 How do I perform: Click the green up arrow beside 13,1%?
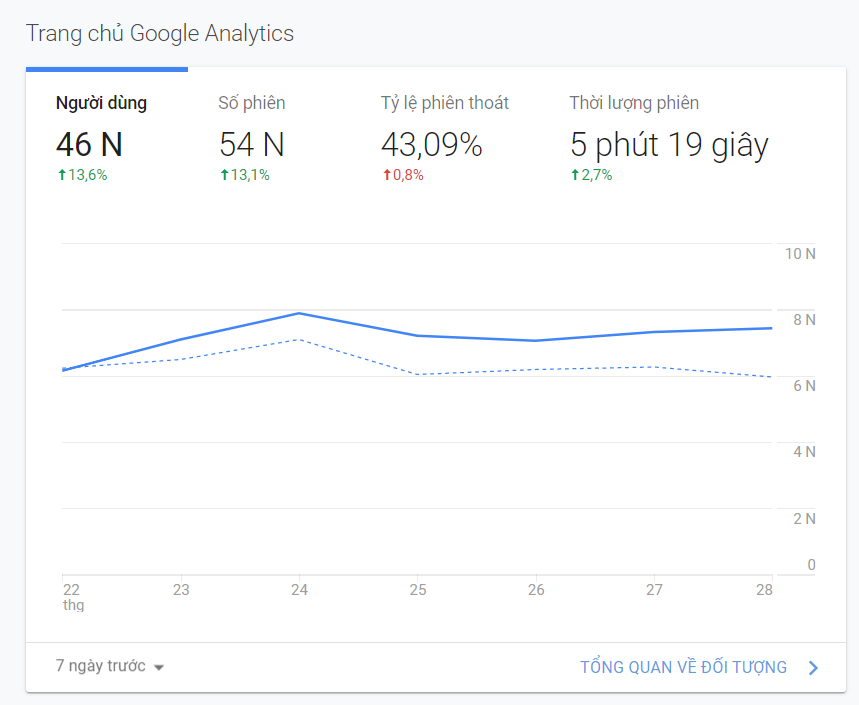224,175
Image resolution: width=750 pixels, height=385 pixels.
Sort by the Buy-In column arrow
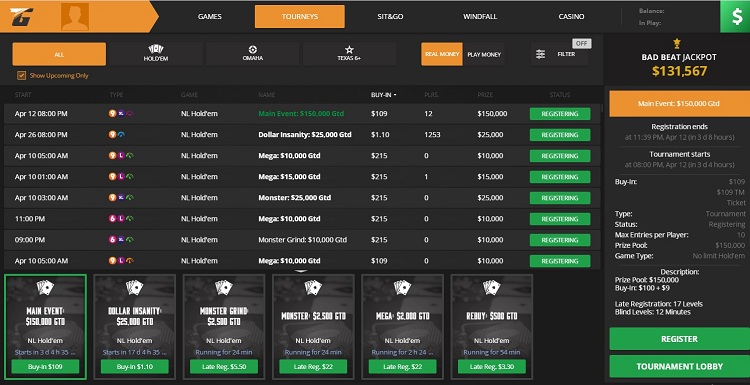pyautogui.click(x=395, y=95)
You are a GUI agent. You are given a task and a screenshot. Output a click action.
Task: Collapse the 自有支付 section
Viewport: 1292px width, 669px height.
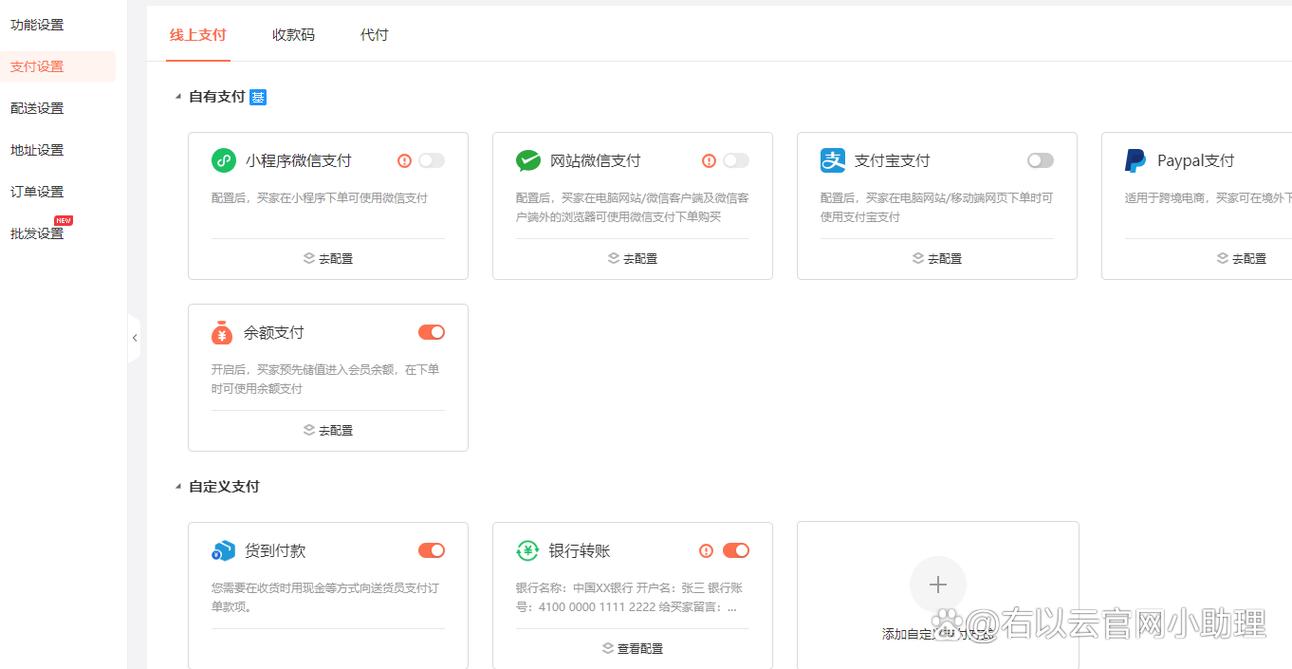(x=178, y=97)
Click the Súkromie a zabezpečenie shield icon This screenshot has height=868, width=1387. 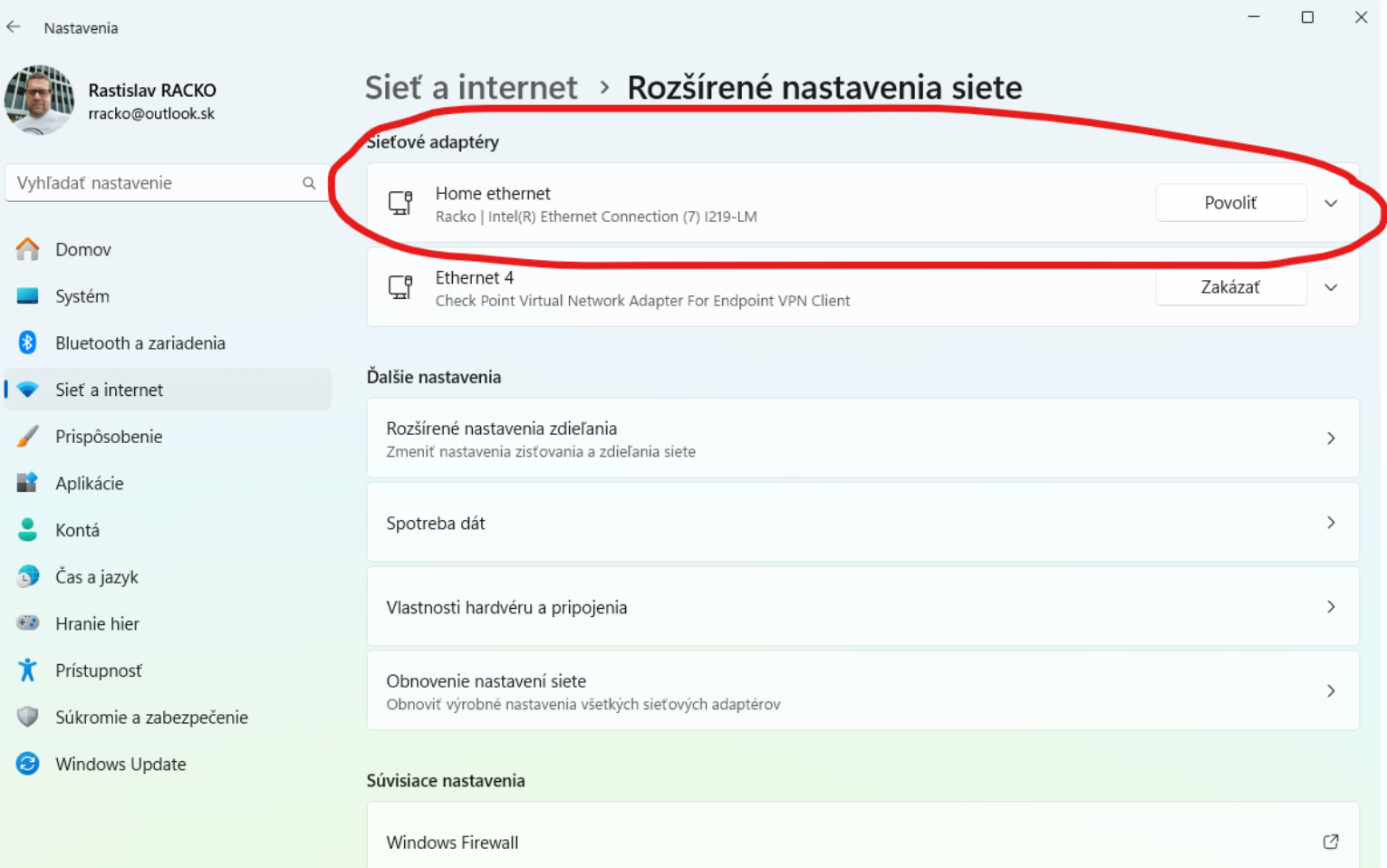pyautogui.click(x=28, y=717)
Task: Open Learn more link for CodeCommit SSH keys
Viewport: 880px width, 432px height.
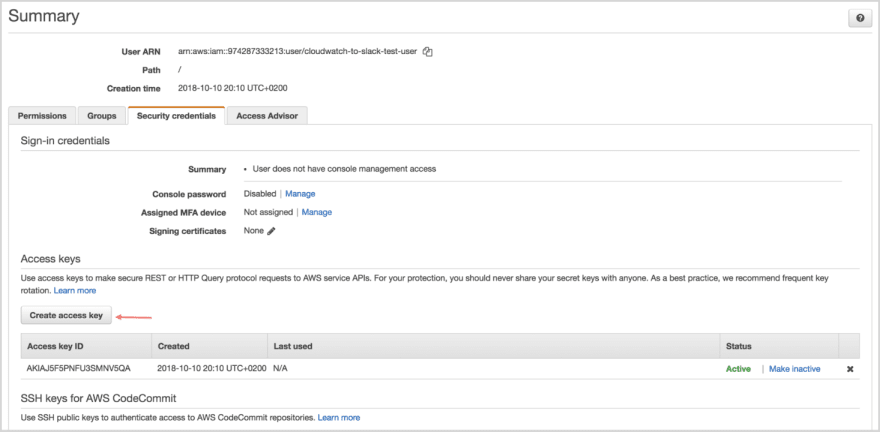Action: pos(339,417)
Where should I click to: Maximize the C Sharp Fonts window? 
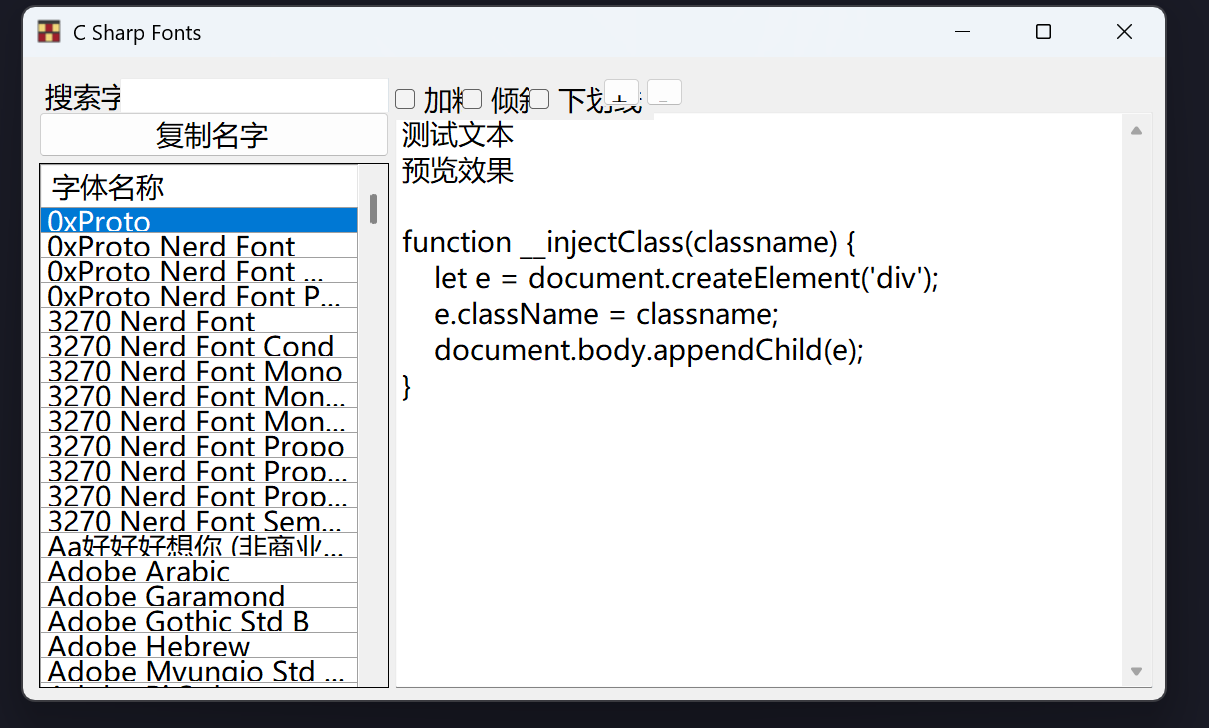tap(1043, 32)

□ □ □

- **What you need to do**: Write out only the lines from the one that contains "Where should I" through the last line of the records above, both included, word for word and without the pictures.

- **Task output**:
Where should I click to: Maximize the C Sharp Fonts window? 
tap(1043, 32)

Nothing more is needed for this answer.